No que se refere à responsabilidade civil do Estado, a despeito da existência de
diversas teorias explicativas, percebeu-se que impera a teoria da responsabilidade civil
objetiva na modalidade risco administrativo, ou seja, a Administração Pública responde, em
regra, apenas com a comprovação dos requisitos: ação, dano e nexo causal. Entretanto, na
hipótese de omissão, ainda prevalece a teoria subjetiva, ou seja, que necessita da
comprovação do pressuposto culpa para a configuração do dever de indenizar.
No estudo específico acerca da ponte Hercílio Luz, percebeu-se que esta obra
representa um marco na história do povo catarinense. Na época de sua construção e
inauguração a sociedade clamava por um meio de ligação mais eficiente da capital com o
restante do Estado de Santa Catarina.
74
Fruto de diversos esforços, a ponte em comento foi inaugurada em 1926 e
permaneceu em atividade por 56 anos, acarretando mobilidade e, consequentemente,
progresso para toda a região.

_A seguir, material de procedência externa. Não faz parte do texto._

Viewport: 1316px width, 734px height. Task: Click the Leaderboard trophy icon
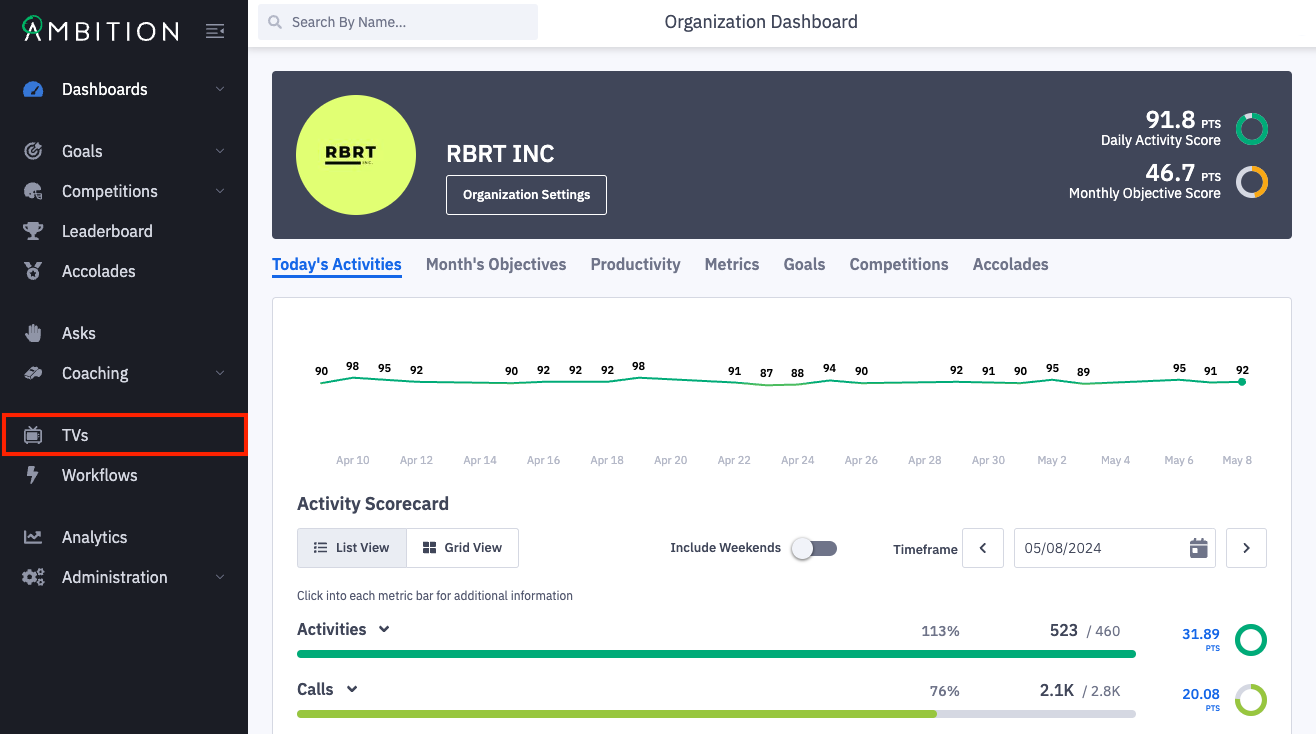(x=33, y=231)
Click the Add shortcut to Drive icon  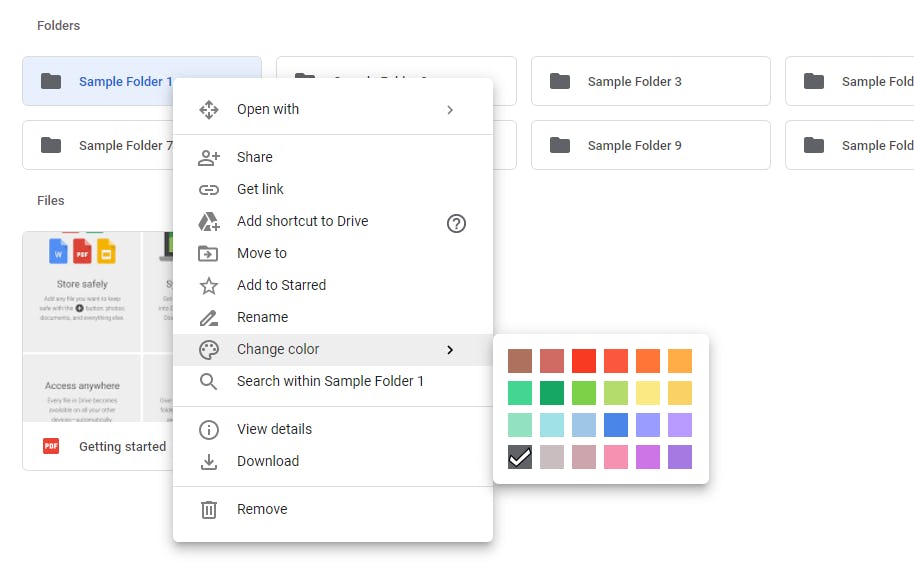[x=208, y=221]
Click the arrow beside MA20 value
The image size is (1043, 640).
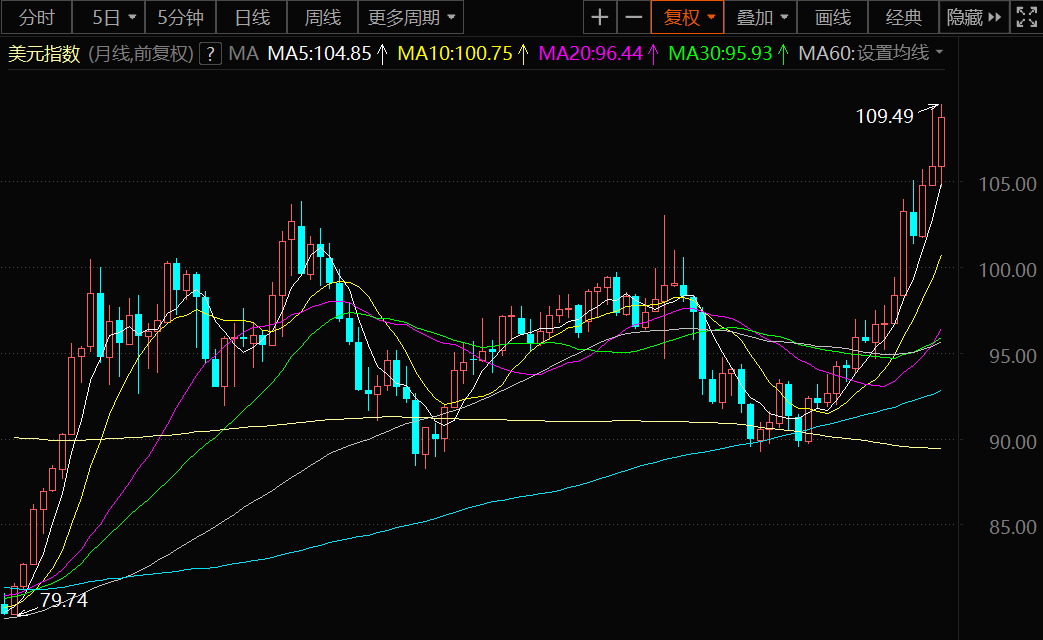(653, 54)
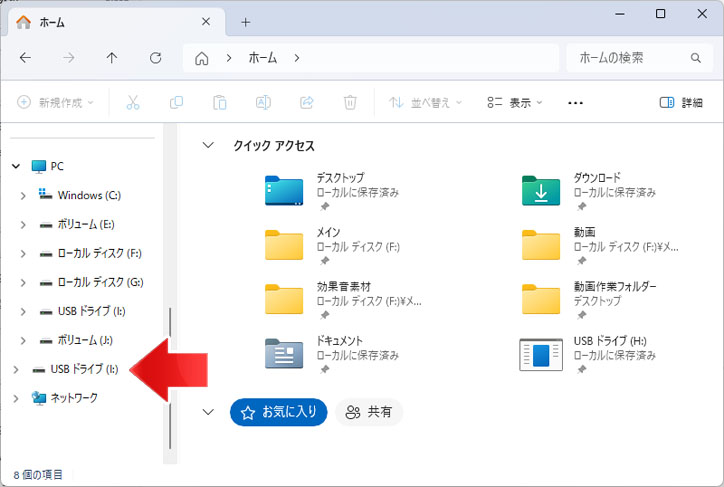Click the Rename icon in toolbar
The width and height of the screenshot is (724, 487).
[263, 102]
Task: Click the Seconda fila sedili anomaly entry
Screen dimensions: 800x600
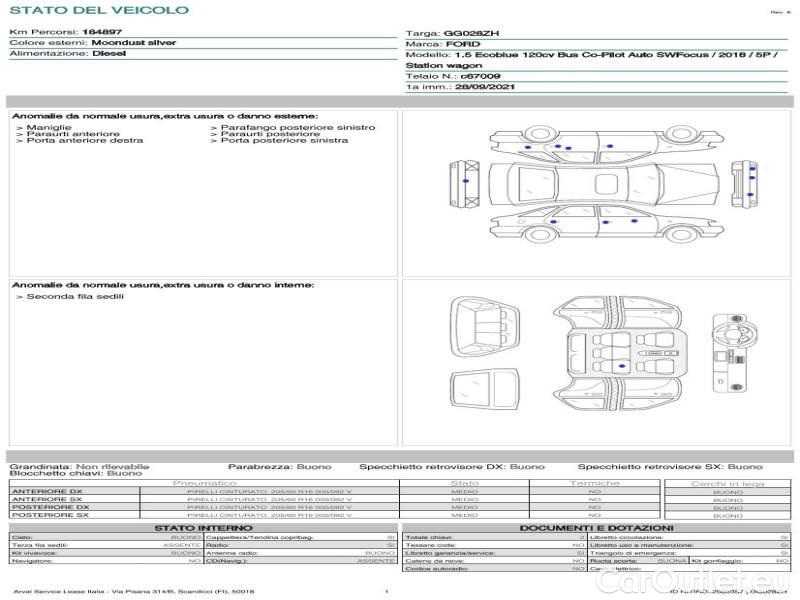Action: click(70, 297)
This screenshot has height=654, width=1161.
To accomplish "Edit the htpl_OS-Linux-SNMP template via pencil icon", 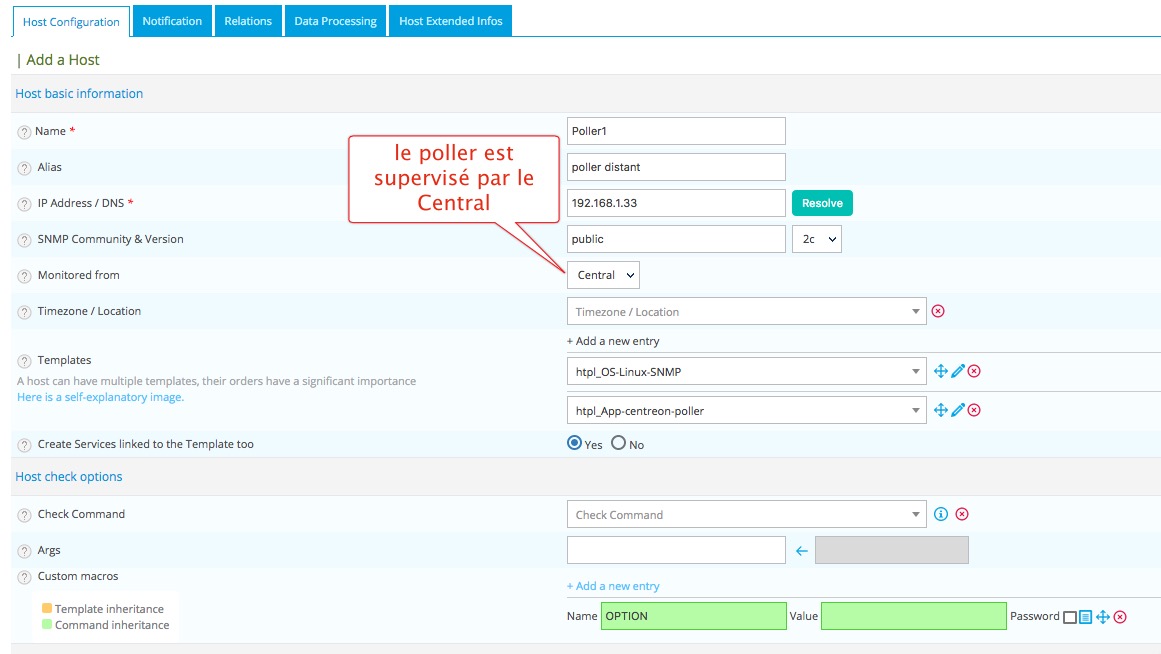I will point(958,371).

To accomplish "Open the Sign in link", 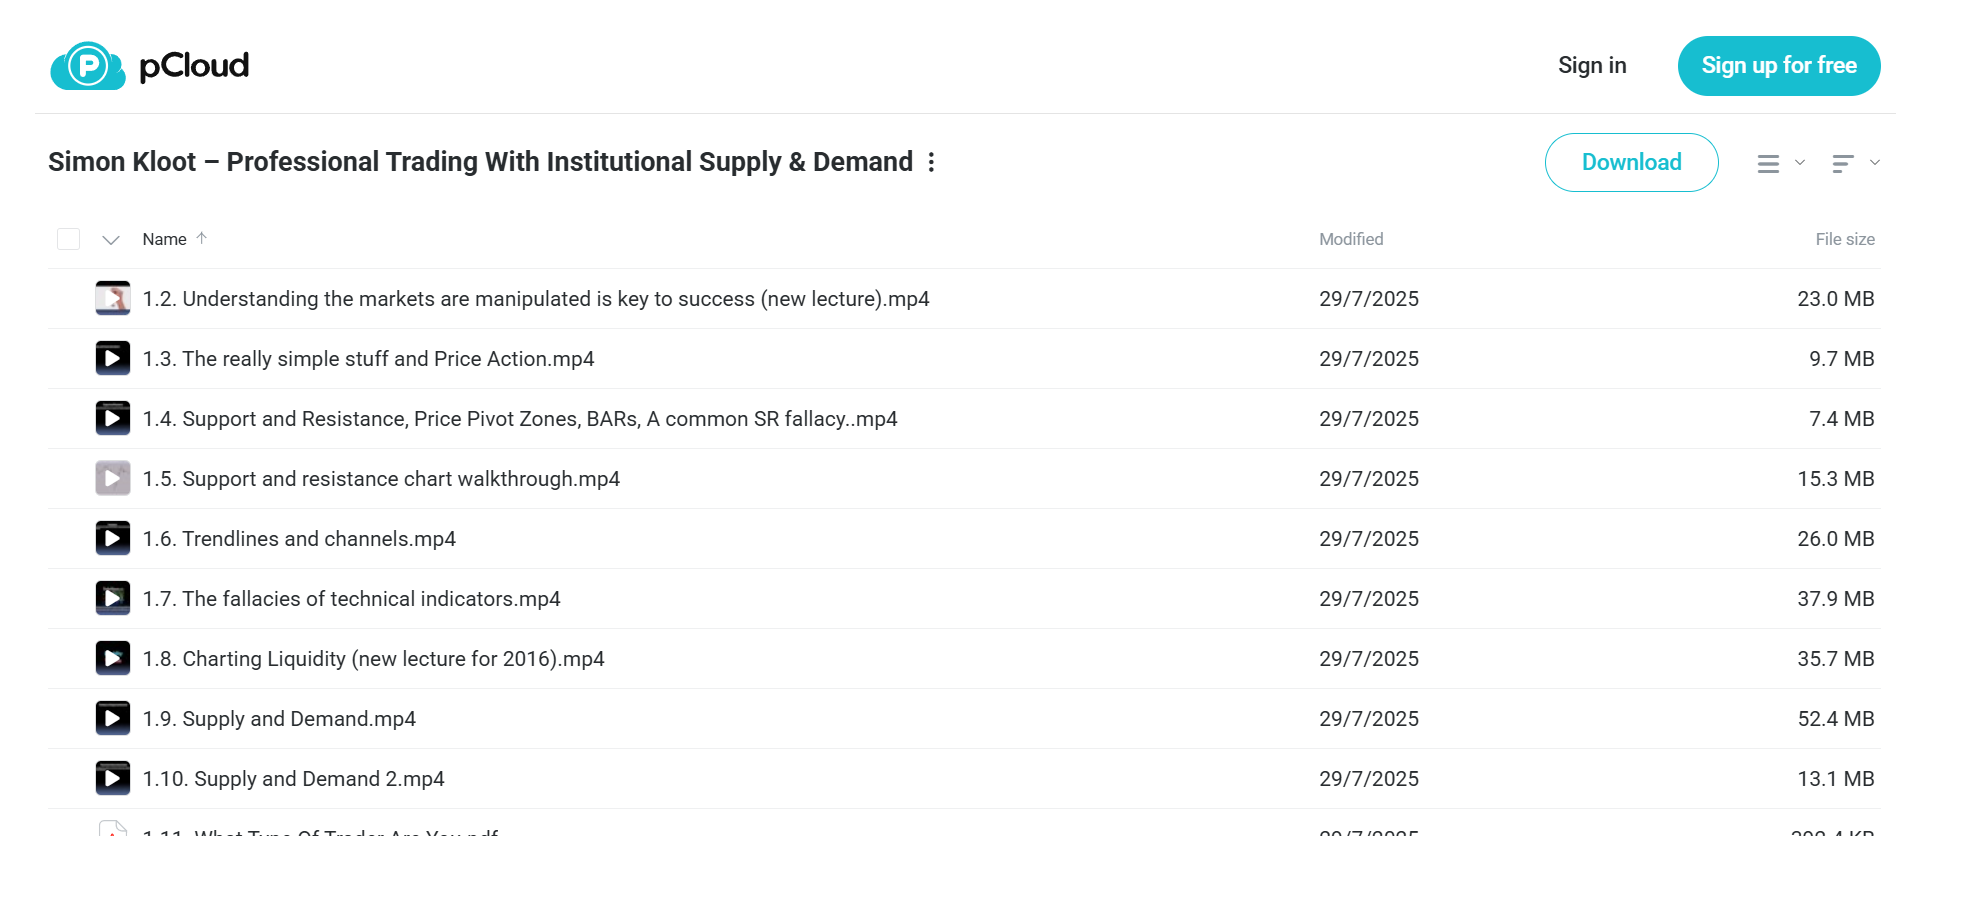I will pos(1592,66).
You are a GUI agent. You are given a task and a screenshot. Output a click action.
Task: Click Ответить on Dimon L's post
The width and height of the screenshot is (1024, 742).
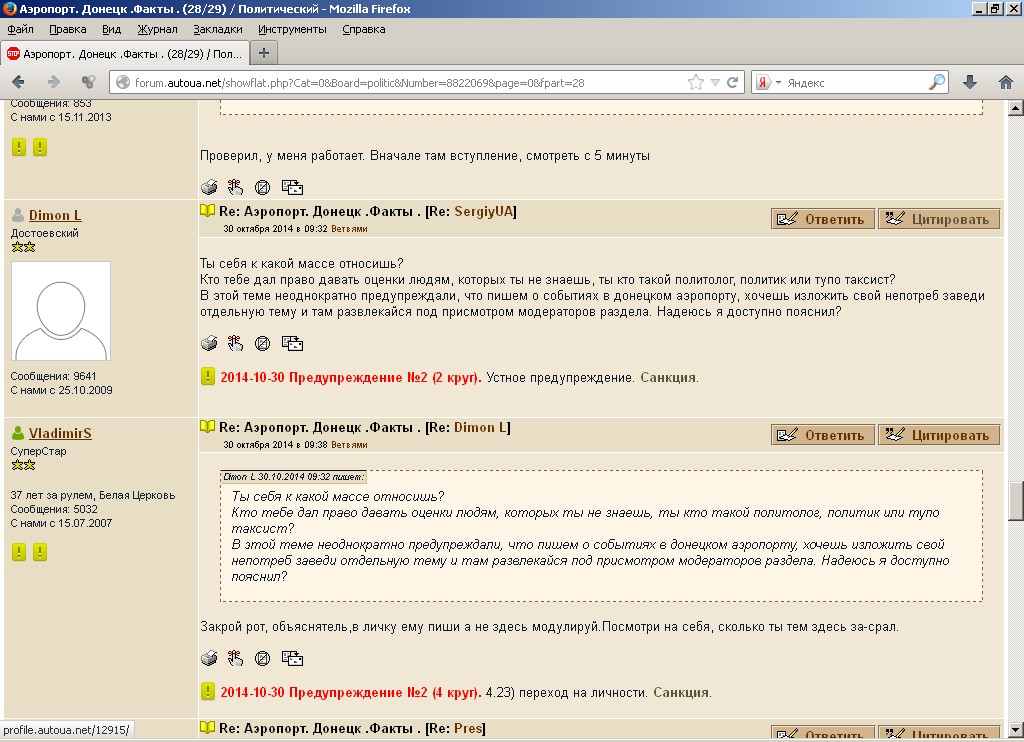pyautogui.click(x=823, y=219)
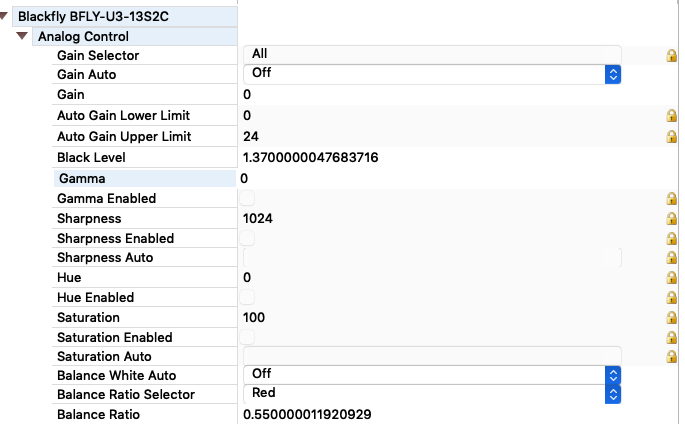
Task: Toggle the Sharpness Enabled checkbox
Action: click(x=247, y=238)
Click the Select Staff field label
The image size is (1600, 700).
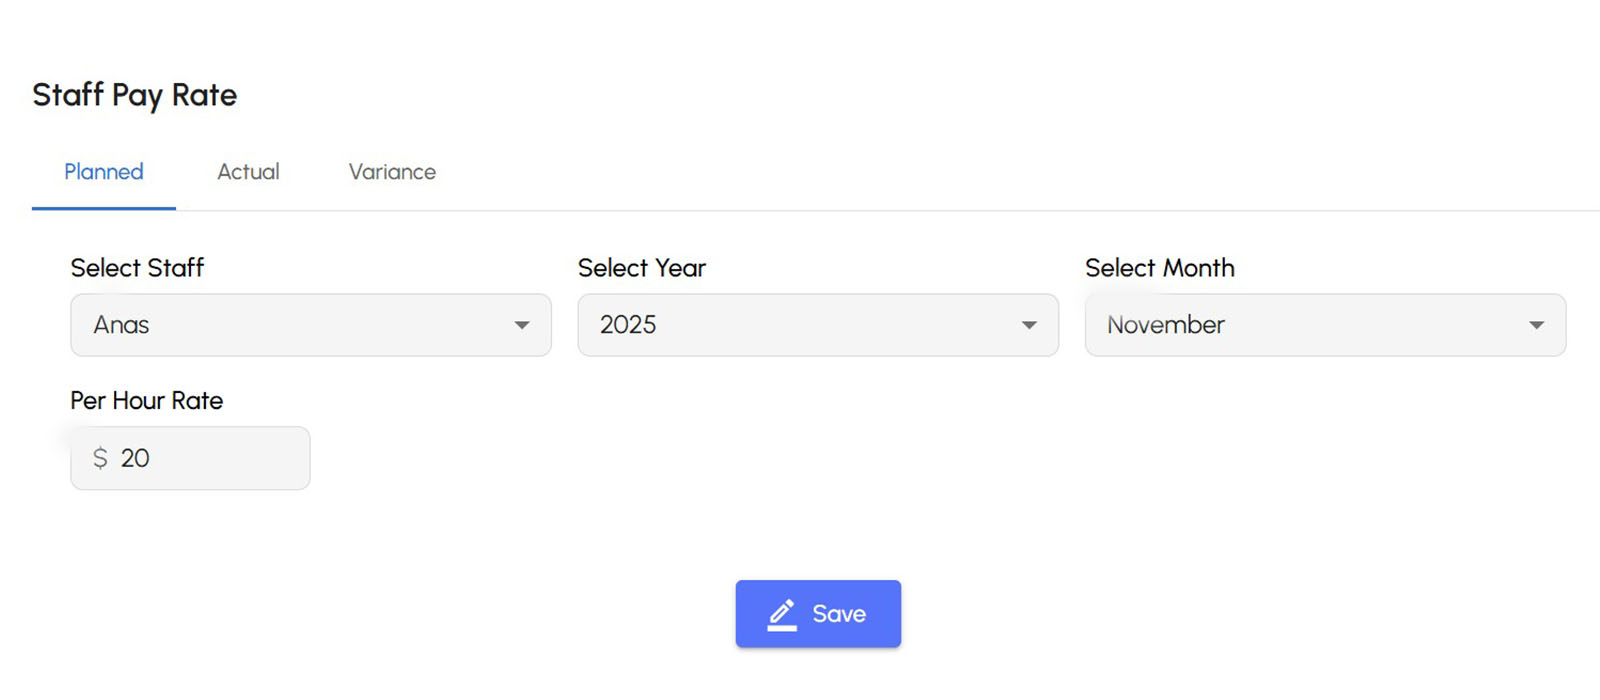point(137,268)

Todavia, em razão de problemas estruturais a obra restou
interditada para o tráfego de veículos e pessoas, permanecendo como um cartão postal e
símbolo da memória e cultura do povo catarinense.
Atualmente, a ponte Hercílio Luz passa por reformas, entretanto, a população vive
amedrontada com a possibilidade de perecimento do bem, assim como indignada com o
descaso do Poder Público que investe milhões e, infelizmente, não termina o projeto de
restauração e reativação desse patrimônio.
É um misto de saudosismo e revolta, pois, ao mesmo tempo que se sonha com a
reabertura da ponte para o tráfego, mostra-se a sociedade cansada com os flagrantes desvios
de verbas públicas justificados falaciosamente nas obras de revitalização do patrimônio.
É nesse contexto que se discutiu, no terceiro capítulo monográfico do
desenvolvimento da presente pesquisa, a possibilidade de responsabilização do Estado por
danos causados aos bens públicos tombados, considerando que a ponte Hercílio Luz constitui
um patrimônio protegido pelo tombamento federal, estadual e municipal.
Compulsando a doutrina especializada e alguns julgados de tribunais brasileiros,
percebeu-se a configuração do dever de indenizar da Administração Pública e, até mesmo, do
próprio gestor público, pessoalmente, quando caracterizada omissão frente ao patrimônio
histórico-cultural protegido pelo tombamento.
Fazendo um paralelo com o caso da ponte Hercílio Luz, conclui-se que é possível
a responsabilização da União, do Estado de Santa Catarina e do Município de Florianópolis
pelos danos causados à referida obra, inclusive por meio de pagamento de indenização pelos
danos materiais e, principalmente, morais em face do não cumprimento pelo Poder Público
das prerrogativas previstas no texto constitucional quanto à obrigação de preservação do
patrimônio histórico-cultural brasileiro.
Em últimas linhas, como contribuição, humildemente, sugere essa autora a
formulação de uma ação civil pública pelo Ministério Público com o objetivo de cobrar ações
efetivas da Administração Pública quanto à preservação da ponte Hercílio Luz, com pedido,
inclusive, de indenização por danos morais no caso de perecimento do bem.